Genome Wide Identification of SARS-CoV Susceptibility Loci Using the Collaborative Cross

New systems genetics approaches are needed to rapidly identify host genes and genetic networks that regulate complex disease outcomes. Using genetically diverse animals from incipient lines of the Collaborative Cross mouse panel, we demonstrate a greatly expanded range of phenotypes relative to classical mouse models of SARS-CoV infection including lung pathology, weight loss and viral titer. Genetic mapping revealed several loci contributing to differential disease responses, including an 8.5Mb locus associated with vascular cuffing on chromosome 3 that contained 23 genes and 13 noncoding RNAs. Integrating phenotypic and genetic data narrowed this region to a single gene, Trim55, an E3 ubiquitin ligase with a role in muscle fiber maintenance. Lung pathology and transcriptomic data from mice genetically deficient in Trim55 were used to validate its role in SARS-CoV-induced vascular cuffing and inflammation. These data establish the Collaborative Cross platform as a powerful genetic resource for uncovering genetic contributions of complex traits in microbial disease severity, inflammation and virus replication in models of outbred populations.

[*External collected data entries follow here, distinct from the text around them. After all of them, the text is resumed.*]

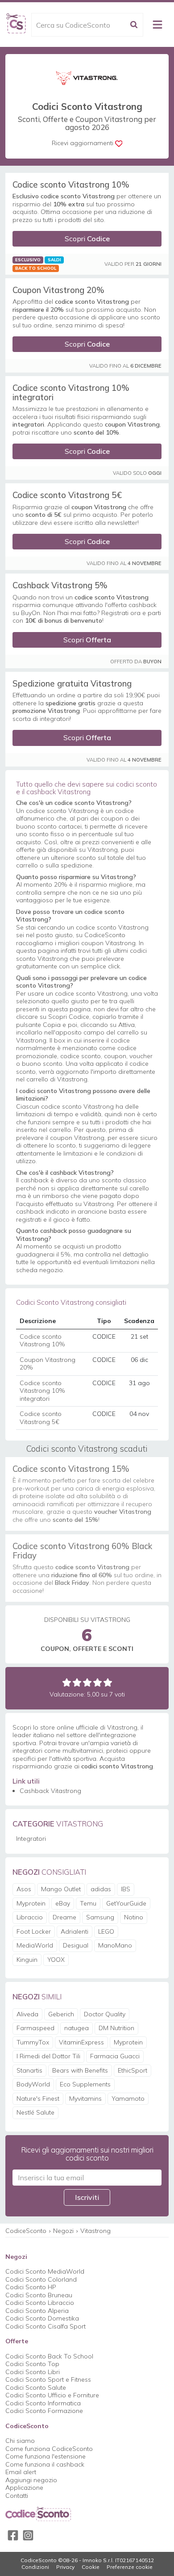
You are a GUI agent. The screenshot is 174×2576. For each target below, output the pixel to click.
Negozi (63, 2231)
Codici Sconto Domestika (42, 2318)
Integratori (31, 1839)
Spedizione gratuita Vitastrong (72, 683)
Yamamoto (128, 2098)
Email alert (20, 2472)
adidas (101, 1889)
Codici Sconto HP (30, 2287)
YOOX (56, 1960)
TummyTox (33, 2042)
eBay (62, 1903)
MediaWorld (35, 1945)
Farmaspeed (35, 2028)
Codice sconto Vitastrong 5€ (67, 495)
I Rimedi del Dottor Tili (48, 2056)
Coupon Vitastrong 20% (58, 290)
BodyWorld (33, 2084)
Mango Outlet (61, 1889)
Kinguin (27, 1960)
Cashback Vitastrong (50, 1791)
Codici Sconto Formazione (44, 2411)
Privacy (65, 2567)
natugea (76, 2028)
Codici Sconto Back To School (49, 2356)
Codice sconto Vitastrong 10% (70, 184)
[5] (107, 1682)
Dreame (64, 1917)
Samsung (100, 1917)
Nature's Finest (38, 2098)
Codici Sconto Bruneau (38, 2295)
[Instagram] (28, 2535)
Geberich (61, 2014)
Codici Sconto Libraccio (39, 2303)
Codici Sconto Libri (32, 2372)
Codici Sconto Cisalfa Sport (45, 2326)
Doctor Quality (104, 2014)
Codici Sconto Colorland (41, 2279)
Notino (133, 1917)
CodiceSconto (25, 2231)
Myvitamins (85, 2098)
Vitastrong (95, 2231)
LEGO (106, 1931)
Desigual (75, 1945)
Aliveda (27, 2014)
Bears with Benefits (80, 2070)
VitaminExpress (81, 2042)
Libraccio (30, 1917)
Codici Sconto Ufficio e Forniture (52, 2395)
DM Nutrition (116, 2028)
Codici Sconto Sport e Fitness (48, 2379)
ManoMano (115, 1945)
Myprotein (31, 1903)
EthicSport (132, 2070)
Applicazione (24, 2488)
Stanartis (29, 2070)
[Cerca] (134, 25)
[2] (77, 1682)
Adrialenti (74, 1931)
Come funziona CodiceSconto (49, 2449)
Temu (88, 1903)
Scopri (87, 238)
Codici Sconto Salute (35, 2387)
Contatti (16, 2496)
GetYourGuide (126, 1903)
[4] (97, 1682)
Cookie (90, 2567)
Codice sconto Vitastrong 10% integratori (70, 392)
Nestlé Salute (35, 2112)
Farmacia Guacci (115, 2056)
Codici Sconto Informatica (43, 2403)
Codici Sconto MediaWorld (44, 2271)
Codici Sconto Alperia (37, 2311)
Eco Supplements (85, 2084)
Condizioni (35, 2567)
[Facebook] (13, 2535)
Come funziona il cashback (44, 2464)
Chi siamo (20, 2441)
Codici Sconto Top (32, 2364)
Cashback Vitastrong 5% (60, 585)
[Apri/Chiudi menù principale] (157, 25)
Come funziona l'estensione (45, 2456)
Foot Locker (34, 1931)
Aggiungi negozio (31, 2480)
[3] (87, 1682)
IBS (125, 1889)
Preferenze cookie (130, 2567)
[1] (66, 1682)
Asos (24, 1889)
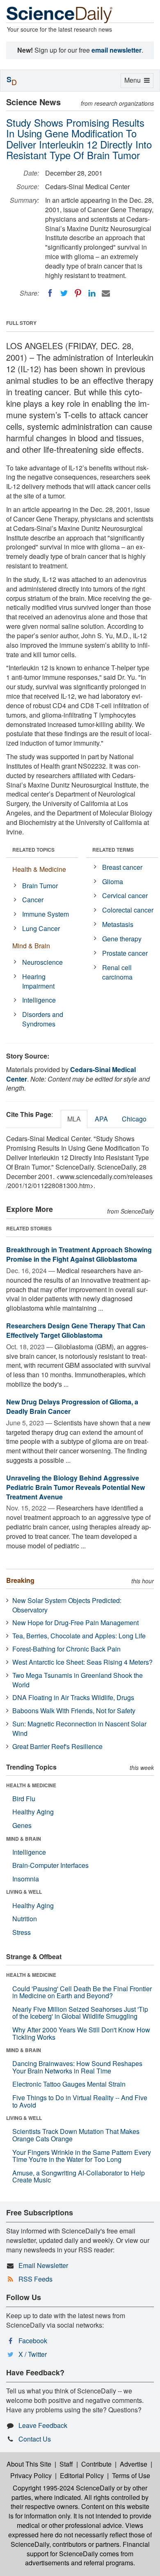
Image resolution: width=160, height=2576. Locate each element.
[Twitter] (64, 293)
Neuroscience (42, 962)
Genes (22, 1825)
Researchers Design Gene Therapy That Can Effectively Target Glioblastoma (75, 1330)
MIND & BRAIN (23, 1838)
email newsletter (116, 50)
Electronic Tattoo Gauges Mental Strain (69, 2084)
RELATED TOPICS (33, 849)
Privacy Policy (31, 2475)
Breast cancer (122, 867)
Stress (21, 1932)
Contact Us (34, 2439)
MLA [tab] (74, 1119)
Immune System (45, 914)
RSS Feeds (35, 2279)
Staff (66, 2464)
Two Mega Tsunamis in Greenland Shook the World (77, 1679)
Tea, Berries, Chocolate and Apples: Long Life (79, 1635)
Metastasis (117, 924)
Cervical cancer (125, 895)
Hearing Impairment (38, 981)
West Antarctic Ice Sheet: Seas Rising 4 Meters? (82, 1662)
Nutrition (24, 1918)
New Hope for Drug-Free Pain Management (75, 1622)
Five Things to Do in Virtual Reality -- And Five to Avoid (79, 2101)
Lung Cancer (41, 928)
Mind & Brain (31, 945)
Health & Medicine (39, 869)
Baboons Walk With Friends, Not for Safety (73, 1710)
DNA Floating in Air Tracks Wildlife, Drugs (73, 1697)
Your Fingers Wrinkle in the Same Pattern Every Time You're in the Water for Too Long (81, 2155)
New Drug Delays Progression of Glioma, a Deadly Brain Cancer (72, 1406)
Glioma (112, 881)
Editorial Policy (82, 2475)
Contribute (96, 2464)
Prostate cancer (125, 953)
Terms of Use (131, 2475)
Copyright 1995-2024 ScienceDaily (64, 2488)
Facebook (32, 2340)
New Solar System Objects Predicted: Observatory (66, 1605)
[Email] (106, 293)
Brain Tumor (40, 885)
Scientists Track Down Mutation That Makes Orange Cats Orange (75, 2135)
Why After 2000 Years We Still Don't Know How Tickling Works (81, 2033)
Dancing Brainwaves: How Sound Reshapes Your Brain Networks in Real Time (77, 2067)
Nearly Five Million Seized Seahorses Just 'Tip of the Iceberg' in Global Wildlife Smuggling (80, 2012)
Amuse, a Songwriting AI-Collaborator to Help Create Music (78, 2176)
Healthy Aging (33, 1811)
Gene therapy (122, 938)
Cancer (32, 899)
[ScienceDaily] (59, 14)
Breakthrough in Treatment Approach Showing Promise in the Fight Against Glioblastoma (79, 1254)
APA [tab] (101, 1119)
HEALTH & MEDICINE (31, 1785)
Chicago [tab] (134, 1119)
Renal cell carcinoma (117, 972)
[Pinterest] (78, 293)
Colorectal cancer (127, 910)
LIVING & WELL (24, 1891)
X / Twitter (32, 2354)
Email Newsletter (43, 2265)
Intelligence (39, 1000)
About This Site (29, 2464)
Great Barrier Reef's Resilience (57, 1746)
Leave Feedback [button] (42, 2425)
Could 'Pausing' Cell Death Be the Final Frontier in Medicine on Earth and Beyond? (82, 1992)
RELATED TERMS (113, 849)
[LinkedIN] (92, 293)
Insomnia (25, 1878)
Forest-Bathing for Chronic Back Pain (66, 1649)
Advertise (133, 2464)
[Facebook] (50, 293)
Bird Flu (23, 1798)
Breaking (20, 1580)
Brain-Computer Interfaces (50, 1865)
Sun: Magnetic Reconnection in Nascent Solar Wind (79, 1728)
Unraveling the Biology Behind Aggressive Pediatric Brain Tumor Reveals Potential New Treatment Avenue (75, 1487)
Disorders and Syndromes (42, 1019)
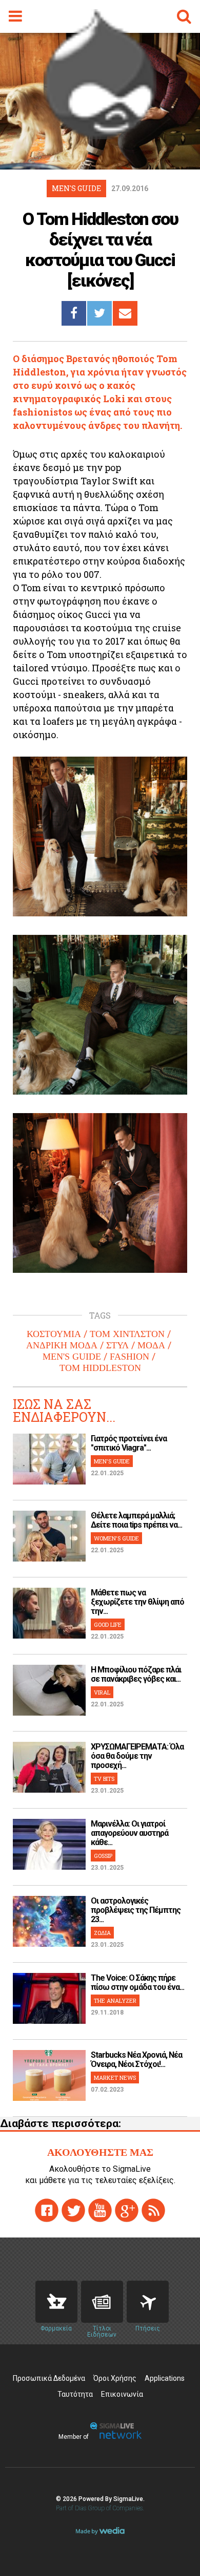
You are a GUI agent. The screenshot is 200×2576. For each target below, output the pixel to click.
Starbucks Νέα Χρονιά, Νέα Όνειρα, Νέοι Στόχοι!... (136, 2059)
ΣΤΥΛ (117, 1345)
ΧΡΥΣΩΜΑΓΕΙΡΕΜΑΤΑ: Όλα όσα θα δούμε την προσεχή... (137, 1756)
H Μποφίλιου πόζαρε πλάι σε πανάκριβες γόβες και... (136, 1674)
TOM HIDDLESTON (100, 1368)
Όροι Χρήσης (114, 2378)
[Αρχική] (100, 135)
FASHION (129, 1356)
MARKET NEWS (115, 2077)
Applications (165, 2378)
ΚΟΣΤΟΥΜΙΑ (54, 1334)
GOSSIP (103, 1855)
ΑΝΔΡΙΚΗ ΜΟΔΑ (61, 1345)
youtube (100, 2210)
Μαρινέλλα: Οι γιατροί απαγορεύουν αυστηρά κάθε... (129, 1833)
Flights (148, 2302)
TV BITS (104, 1778)
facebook (46, 2210)
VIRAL (102, 1692)
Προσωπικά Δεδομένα (49, 2378)
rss (153, 2210)
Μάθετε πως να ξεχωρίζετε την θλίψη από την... (137, 1602)
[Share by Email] (125, 313)
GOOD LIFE (108, 1624)
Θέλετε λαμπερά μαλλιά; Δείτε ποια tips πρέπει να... (136, 1520)
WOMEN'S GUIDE (116, 1538)
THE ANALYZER (115, 2000)
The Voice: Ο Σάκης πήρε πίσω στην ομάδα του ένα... (137, 1982)
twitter (73, 2210)
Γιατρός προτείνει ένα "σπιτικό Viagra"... (129, 1443)
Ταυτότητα (75, 2394)
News (102, 2302)
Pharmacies (56, 2302)
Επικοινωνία (122, 2394)
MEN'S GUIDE (72, 1356)
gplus (126, 2210)
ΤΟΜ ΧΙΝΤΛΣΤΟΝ (127, 1334)
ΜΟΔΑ (151, 1345)
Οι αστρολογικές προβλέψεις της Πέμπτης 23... (136, 1910)
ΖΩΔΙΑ (102, 1932)
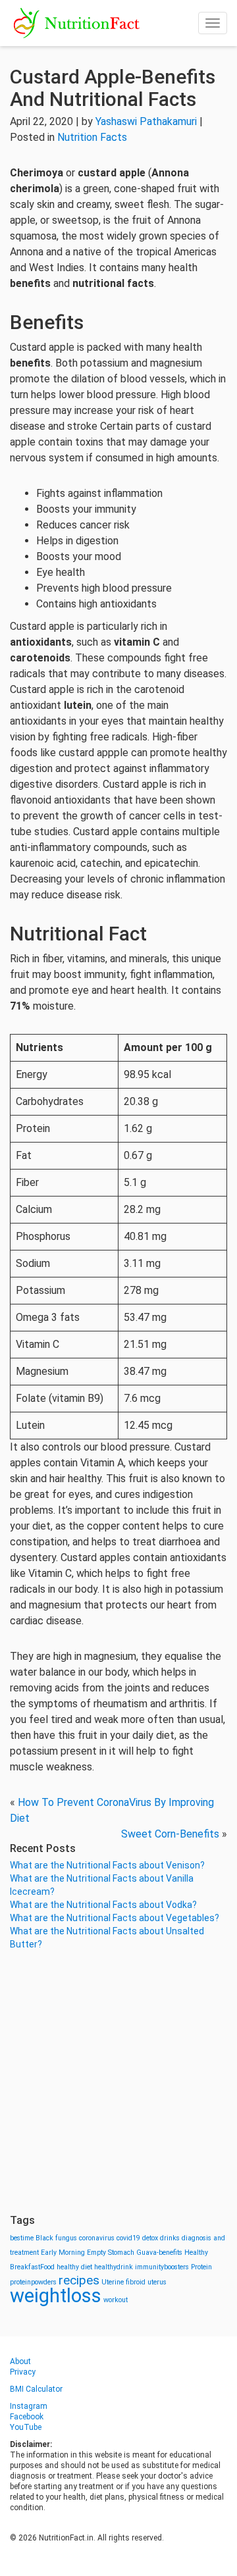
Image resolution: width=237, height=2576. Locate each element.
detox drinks (161, 2238)
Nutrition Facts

New emerging pathogens are a significant threat to human health with at least six highly pathogenic viruses, including four respiratory viruses, having spread from animal hosts into the human population within the past 15 years. With the emergence of new pathogens, new and better animal models are needed in order to better understand the disease these pathogens cause; to assist in the rapid development of therapeutics; and importantly to evaluate the role of natural host genetic variation in regulating disease outcome. We used incipient lines of the Collaborative Cross, a newly available recombinant inbred mouse panel, to identify polymorphic host genes that contribute to SARS-CoV pathogenesis. We discovered new animal models that better capture the range of disease found in human SARS patients and also found four novel susceptibility loci governing various aspects of SARS-induced pathogenesis. By integrating statistical, genetic and bioinformatic approaches we were able to narrow candidate genome regions to highly likely candidate genes. We narrowed one locus to a single candidate gene, Trim55, and confirmed its role in the inflammatory response to SARS-CoV infection through the use of knockout mice. This work identifies a novel function for Trim55 and also demonstrates the utility of the CC as a platform for identifying the genetic contributions of complex traits.